Fiona Moriarty, director of the Scottish Retail Consortium, said: “After battling consistently tough conditions through most of 2012, this is good news for Scottish retailers.
“The healthier pace of sales that finally developed in December, gathered momentum in January to produce the strongest year-on-year growth since April 2011.
“The fact that New Year’s Eve was included in the survey period this year but not last year boosted January’s food and drink results. Clothing and footwear was the strongest non-food category thanks to winter weather getting people buying boots and stimulating bargain hunting for seasonal clothing. The comparison with January 2012, when sales growth was negative, also helped the overall figures. But, even so, this is an encouraging start to what’s still likely to be a challenging 2013. The key question now is: is this just a blip or dare we hope it signals the start of a lasting revival for customers and retailers.”
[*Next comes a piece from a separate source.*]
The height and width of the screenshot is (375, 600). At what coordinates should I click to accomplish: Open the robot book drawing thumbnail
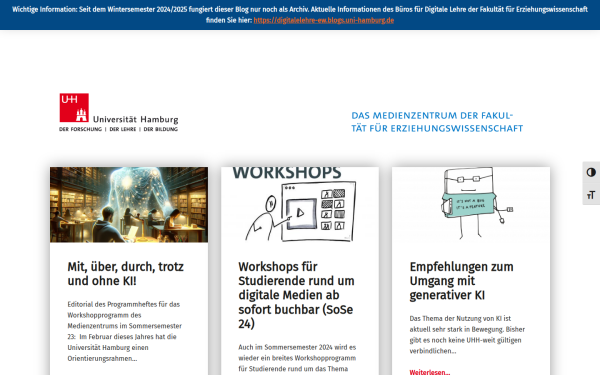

David McCorquodale, head of retail, KPMG, said: “January’s sales figures are the best we have seen in close to two years. With like-for-like sales up 1.1 per cent last month, they built encouragingly on the modest progress made in December.
“Total food and drink sales were up 5.2 per cent, with comfort food selling strongly around the New Year, while detox diets provided a boost for fruit and veg sales. Meanwhile Scotch whisky experienced strong demand around Burns night, and homewares, which was the worst affected area last year, also saw increased levels of demand.
“It’s not surprising that non-food sales remained sluggish, given that January is traditionally the month where Christmas debts are paid off. However, retailers generally will look back on successful seasonal campaigns, be relieved that consumers responded well to promotional activity and be glad that they went into the winter with lower stocks.
“It is still far too early to read too much into the figures, but this is a welcome and positive start of 2013.”